> Tarefa 1:
Transcreva, sem alterar nada, tudo o que vai de "Os espectadores de" até "de Paul Vecchiali." no texto sobre Vecchiali e Pasolini.
> Tarefa 2:
Dê continuidade ao texto sobre Vecchiali e Pasolini a partir do ponto em que ele termina.

FEMMES FEMMES, Paul Vecchiali, 1974
por Pier Paolo Pasolini


Vecchiali, Femmes femmes e Pasolini


Os espectadores de Salò, ou os 120 dias de Sodoma (Salò o le 120 giornate di Sodoma, Pier Paolo Pasolini, 1975) nem sempre compreendem o que se passa quando, no meio do filme, Hélène Surgère (Madame Vaccari) e Sonia Saviange (a pianista) parecem desprender-se de suas respectivas personagens para encenar diante da câmera uma singela passagem cômica, réplica exata e literal de uma cena que essas duas atrizes interpretaram em Femmes femmes, de Paul Vecchiali.

Pier Paolo Pasolini ignorava tudo sobre Paul Vecchiali até a Bienal de Veneza de outubro de 1974. É nesta época que ele assistiu a uma projeção do filme de Vecchiali selecionado com três ou quatro outros filmes franceses para o evento veneziano. O entusiasmo de Pasolini após a projeção de Femmes femmes foi indescritível. Ele quis rever o filme no dia seguinte e solicitou que lhe fosse permitido levar a cópia consigo a Roma a fim de apresentar este filme, “comparável àqueles de Murnau ou Dreyer” (dixit P.P.P.) a seus amigos. Para ajudar o lançamento de Femmes femmes em Paris, ele escreveu um texto dizendo a Vecchiali: “Faça dele bom proveito: se ele puder atrair alguns espectadores a mais, ficarei contente.” Esse texto foi proposto ao Le Monde, que o recusou. É mais fácil precipitar-se na direção do sucesso do que arriscar sua reputação defendendo um cineasta que não tinha nem mesmo o mérito de ser “de vanguarda”! Mais perspicaz e menos timorata, a N.R.F. (La Nouvelle Revue française, Gallimard) publicou o texto de Pasolini no seu número 276 (dezembro de 1975). É esse o texto que reproduzimos abaixo, com autorização das edições Gallimard.

> Trecho dos registros:
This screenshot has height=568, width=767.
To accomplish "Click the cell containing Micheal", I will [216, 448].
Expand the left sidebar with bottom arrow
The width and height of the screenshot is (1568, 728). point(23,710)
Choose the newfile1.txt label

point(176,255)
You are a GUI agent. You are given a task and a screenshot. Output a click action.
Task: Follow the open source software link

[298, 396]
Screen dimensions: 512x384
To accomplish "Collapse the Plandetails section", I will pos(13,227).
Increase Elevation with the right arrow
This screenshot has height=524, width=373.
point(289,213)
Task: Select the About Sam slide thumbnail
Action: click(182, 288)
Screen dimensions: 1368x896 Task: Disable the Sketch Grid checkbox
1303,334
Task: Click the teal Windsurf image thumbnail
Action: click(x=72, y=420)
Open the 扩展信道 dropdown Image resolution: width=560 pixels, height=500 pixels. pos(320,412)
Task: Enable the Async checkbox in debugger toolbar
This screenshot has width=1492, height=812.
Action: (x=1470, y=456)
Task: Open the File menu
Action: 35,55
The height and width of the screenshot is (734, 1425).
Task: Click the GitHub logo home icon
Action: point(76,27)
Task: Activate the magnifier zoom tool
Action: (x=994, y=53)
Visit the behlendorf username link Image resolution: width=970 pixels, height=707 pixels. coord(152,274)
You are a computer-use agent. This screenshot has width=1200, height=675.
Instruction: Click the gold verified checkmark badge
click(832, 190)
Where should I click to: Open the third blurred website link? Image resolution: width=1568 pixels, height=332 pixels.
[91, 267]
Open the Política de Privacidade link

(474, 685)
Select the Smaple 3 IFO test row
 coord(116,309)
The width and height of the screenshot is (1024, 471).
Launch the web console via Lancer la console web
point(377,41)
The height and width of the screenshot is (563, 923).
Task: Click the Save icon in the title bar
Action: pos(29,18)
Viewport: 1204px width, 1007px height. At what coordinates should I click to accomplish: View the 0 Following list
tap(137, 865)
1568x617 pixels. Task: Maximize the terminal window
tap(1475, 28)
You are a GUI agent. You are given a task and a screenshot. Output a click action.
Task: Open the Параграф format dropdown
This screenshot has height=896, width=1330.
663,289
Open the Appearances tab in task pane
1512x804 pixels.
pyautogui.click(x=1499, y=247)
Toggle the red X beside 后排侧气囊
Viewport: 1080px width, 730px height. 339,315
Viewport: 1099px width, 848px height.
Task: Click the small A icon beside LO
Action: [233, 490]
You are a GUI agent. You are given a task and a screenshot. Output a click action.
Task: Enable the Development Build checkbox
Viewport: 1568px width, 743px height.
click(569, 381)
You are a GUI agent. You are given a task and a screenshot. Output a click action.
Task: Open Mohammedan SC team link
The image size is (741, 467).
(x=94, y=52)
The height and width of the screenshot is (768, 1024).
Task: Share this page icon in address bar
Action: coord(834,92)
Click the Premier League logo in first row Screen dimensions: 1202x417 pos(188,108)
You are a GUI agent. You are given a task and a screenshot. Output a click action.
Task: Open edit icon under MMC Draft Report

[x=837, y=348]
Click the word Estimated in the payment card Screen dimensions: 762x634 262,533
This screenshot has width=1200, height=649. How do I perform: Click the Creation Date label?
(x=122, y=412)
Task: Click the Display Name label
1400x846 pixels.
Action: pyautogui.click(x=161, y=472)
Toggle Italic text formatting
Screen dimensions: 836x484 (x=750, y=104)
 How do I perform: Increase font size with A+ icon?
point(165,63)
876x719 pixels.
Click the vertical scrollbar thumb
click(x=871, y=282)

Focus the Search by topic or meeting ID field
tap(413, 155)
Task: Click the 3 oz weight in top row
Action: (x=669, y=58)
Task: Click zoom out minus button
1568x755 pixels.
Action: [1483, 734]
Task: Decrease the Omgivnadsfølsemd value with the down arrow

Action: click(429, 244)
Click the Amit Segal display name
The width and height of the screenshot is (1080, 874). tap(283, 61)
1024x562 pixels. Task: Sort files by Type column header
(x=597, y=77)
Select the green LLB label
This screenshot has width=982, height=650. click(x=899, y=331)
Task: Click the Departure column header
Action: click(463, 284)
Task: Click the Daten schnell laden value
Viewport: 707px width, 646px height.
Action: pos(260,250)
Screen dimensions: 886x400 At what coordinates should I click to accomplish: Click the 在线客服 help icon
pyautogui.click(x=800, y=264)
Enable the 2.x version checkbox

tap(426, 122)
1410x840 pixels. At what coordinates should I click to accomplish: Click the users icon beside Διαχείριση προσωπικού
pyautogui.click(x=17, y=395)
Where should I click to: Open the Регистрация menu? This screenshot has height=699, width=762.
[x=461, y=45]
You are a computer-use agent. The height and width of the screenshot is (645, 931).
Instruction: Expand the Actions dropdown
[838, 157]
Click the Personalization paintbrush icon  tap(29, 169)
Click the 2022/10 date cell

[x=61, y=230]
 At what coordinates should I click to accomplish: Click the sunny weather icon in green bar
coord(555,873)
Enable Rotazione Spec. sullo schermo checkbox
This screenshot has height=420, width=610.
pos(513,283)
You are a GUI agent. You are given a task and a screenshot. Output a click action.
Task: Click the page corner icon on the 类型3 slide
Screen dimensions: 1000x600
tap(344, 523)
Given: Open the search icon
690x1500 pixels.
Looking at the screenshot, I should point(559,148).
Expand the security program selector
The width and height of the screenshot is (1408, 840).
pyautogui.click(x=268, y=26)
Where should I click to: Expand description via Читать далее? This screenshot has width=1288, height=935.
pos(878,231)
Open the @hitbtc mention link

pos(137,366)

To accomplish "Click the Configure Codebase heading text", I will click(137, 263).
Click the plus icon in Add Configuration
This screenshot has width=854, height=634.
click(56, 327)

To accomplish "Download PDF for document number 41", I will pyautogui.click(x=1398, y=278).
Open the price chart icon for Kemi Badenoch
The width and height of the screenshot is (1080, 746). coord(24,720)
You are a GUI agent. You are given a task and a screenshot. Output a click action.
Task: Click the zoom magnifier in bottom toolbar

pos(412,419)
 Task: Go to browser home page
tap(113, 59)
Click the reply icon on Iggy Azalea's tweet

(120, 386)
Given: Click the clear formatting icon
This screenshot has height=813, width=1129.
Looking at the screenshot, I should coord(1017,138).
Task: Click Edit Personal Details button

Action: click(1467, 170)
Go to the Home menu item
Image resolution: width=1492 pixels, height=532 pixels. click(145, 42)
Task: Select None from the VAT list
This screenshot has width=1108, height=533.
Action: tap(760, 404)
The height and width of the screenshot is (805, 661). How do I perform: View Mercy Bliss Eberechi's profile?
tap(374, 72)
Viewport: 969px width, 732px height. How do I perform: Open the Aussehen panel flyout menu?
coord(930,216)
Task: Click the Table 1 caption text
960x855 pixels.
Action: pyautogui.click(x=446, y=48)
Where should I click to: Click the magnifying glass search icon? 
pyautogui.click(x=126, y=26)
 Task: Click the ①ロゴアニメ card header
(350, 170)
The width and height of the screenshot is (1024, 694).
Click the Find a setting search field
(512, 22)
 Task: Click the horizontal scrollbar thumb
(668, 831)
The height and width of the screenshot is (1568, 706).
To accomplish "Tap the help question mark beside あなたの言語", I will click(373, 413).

> Resposta escrita 1:
Os espectadores de Salò, ou os 120 dias de Sodoma (Salò o le 120 giornate di Sodoma, Pier Paolo Pasolini, 1975) nem sempre compreendem o que se passa quando, no meio do filme, Hélène Surgère (Madame Vaccari) e Sonia Saviange (a pianista) parecem desprender-se de suas respectivas personagens para encenar diante da câmera uma singela passagem cômica, réplica exata e literal de uma cena que essas duas atrizes interpretaram em Femmes femmes, de Paul Vecchiali.

> Resposta escrita 2:
Mas Pasolini não pararia por aí. Quando termina o casting de Salò, ou os 120 dias de Sodoma, imediatamente reserva para Hélène Surgère e Sonia Saviange dois dos quatro papéis femininos de seu filme. Ele declara à época da filmagem ao Corriere della Sera: “Escolhi as duas atrizes francesas após ter visto em Veneza Femmes femmes, de Vecchiali: filme esplêndido no qual as duas atrizes, para permanecer no contexto linguístico francês estão ‘sublimes’”. Um dia, durante as filmagens, ele anuncia a Sonia Saviange e Hélène Surgère que quer fazer uma homenagem ao filme de Vecchiali, não uma piscadela para iniciados, mas uma verdadeira homenagem, direta e explícita. Ele solicitou então às duas atrizes que retomassem por alguns minutos suas antigas personagens. Durante uma sequência de Salò elas então se aproximam da câmera dizendo “Femmes femmes” e começam a encenar a sequência cômica como no filme de Vecchiali. Pasolini solicitou igualmente às duas que retomassem a sequência final de Femmes femmes com as risadas e gritos de dor que anunciam a morte de Sonia.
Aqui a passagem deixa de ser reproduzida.